» Problem: Starting from the line that holds "980x510 pixels.", print each remaining line of the entries exactly, ending with the last.

Saved data entries:
- - - -

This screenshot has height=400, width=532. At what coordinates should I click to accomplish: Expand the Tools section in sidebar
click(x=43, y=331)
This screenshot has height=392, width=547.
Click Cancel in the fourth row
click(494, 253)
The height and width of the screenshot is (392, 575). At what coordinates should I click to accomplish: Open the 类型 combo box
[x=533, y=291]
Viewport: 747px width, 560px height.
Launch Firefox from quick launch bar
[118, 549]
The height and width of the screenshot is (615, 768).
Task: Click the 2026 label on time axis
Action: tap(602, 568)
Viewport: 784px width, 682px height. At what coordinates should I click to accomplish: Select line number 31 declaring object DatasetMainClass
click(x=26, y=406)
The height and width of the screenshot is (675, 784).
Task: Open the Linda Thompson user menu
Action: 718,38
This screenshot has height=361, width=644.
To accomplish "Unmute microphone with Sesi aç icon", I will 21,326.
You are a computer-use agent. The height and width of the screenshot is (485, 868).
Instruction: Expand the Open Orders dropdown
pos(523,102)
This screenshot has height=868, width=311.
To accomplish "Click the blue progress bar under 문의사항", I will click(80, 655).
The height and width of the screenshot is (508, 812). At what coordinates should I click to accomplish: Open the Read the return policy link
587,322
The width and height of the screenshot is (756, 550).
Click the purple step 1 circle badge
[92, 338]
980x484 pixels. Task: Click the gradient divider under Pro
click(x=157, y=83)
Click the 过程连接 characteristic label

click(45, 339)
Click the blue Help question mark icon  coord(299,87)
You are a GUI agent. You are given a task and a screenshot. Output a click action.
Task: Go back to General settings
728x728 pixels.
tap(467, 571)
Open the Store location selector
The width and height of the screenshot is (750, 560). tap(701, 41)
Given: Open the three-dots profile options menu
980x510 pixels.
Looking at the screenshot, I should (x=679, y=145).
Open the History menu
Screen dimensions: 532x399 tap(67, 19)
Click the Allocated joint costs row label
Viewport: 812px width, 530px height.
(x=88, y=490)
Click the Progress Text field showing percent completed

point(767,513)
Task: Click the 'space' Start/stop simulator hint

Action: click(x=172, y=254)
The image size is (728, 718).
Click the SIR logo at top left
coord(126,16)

- - - -

» Task response:
980x510 pixels.
Looking at the screenshot, I should (x=679, y=145).
Open the History menu
Screen dimensions: 532x399 tap(67, 19)
Click the Allocated joint costs row label
Viewport: 812px width, 530px height.
(x=88, y=490)
Click the Progress Text field showing percent completed

point(767,513)
Task: Click the 'space' Start/stop simulator hint

Action: click(x=172, y=254)
The image size is (728, 718).
Click the SIR logo at top left
coord(126,16)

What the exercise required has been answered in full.